» THE PROBLEM: Arrange the part that opens with the line containing "Task: Click the left" and closes with the line containing "pos(383,206)", both included, as a Markdown table with the columns Index and Content, numbering each line in Index and placing its text in Content. Omit blank lines and leave the pictures out.

» SUPPLIED ENTRIES:

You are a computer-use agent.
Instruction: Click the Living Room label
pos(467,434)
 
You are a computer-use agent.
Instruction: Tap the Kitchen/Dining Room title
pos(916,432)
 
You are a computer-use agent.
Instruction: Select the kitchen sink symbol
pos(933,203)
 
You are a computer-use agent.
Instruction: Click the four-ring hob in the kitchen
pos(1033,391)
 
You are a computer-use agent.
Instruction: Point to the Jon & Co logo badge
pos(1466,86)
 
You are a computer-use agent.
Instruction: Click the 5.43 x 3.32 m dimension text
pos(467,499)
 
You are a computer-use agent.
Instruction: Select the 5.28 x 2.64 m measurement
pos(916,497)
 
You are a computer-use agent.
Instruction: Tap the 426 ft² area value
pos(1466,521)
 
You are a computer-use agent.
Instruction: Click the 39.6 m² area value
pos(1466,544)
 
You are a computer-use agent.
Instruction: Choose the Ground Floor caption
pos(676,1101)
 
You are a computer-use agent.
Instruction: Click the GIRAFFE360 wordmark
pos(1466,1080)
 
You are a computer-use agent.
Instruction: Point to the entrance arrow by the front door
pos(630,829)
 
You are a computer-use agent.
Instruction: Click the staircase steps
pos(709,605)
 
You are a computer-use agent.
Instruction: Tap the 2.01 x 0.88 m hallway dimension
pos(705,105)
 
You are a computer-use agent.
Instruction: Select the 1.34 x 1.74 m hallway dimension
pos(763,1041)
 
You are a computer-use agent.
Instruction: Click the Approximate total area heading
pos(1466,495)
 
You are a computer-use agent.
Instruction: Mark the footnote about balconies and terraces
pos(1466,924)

---

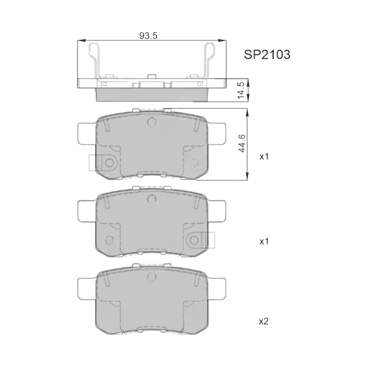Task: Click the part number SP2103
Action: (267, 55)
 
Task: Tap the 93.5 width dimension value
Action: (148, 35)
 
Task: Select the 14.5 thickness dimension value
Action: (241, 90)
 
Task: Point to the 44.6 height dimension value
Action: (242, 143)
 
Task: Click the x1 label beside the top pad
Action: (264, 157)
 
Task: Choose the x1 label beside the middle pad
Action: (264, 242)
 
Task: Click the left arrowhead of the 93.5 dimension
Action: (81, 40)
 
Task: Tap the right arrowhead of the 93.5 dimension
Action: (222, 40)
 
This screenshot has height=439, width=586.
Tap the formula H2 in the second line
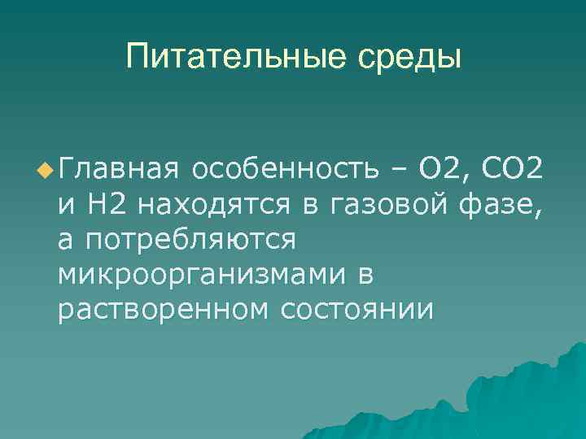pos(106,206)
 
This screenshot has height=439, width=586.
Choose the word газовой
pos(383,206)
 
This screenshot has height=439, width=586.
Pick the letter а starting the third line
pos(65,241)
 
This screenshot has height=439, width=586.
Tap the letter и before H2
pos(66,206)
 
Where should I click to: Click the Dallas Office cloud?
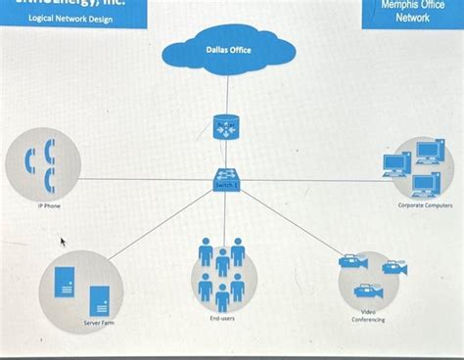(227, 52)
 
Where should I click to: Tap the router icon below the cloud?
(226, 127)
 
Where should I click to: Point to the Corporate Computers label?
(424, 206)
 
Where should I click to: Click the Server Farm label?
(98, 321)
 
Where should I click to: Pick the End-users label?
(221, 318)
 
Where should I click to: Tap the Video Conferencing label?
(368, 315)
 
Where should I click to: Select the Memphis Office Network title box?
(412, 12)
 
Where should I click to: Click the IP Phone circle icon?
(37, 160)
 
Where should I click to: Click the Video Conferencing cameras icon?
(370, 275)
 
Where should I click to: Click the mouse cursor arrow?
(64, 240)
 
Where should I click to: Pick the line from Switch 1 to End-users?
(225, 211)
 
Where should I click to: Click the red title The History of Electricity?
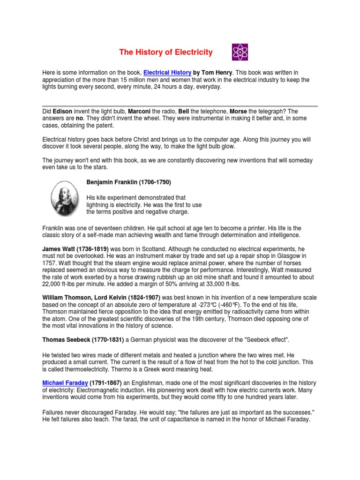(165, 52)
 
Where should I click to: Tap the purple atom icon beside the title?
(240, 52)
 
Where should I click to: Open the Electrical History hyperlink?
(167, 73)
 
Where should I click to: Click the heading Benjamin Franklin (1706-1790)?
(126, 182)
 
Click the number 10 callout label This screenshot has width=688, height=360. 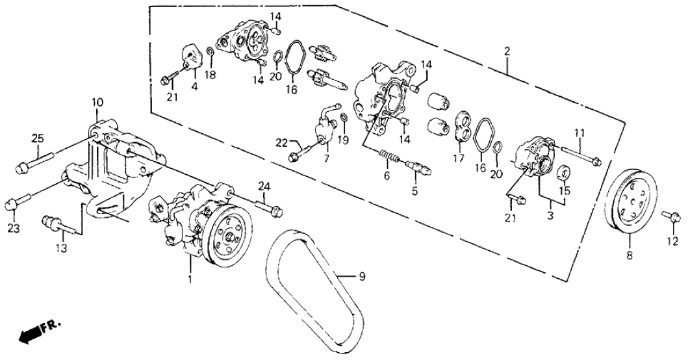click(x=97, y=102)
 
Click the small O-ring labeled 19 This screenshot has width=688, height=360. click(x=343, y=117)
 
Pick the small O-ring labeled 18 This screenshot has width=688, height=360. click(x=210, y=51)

» THE OUTPUT:
| Index | Content |
|---|---|
| 1 | Task: Click the left arrowhead of the 93.5 dimension |
| 2 | Action: (81, 40) |
| 3 | Task: Tap the right arrowhead of the 93.5 dimension |
| 4 | Action: (222, 40) |
| 5 | This screenshot has height=439, width=586. |
| 6 | Tap the formula H2 in the second line |
| 7 | pos(106,206) |
| 8 | This screenshot has height=439, width=586. |
| 9 | Choose the word газовой |
| 10 | pos(383,206) |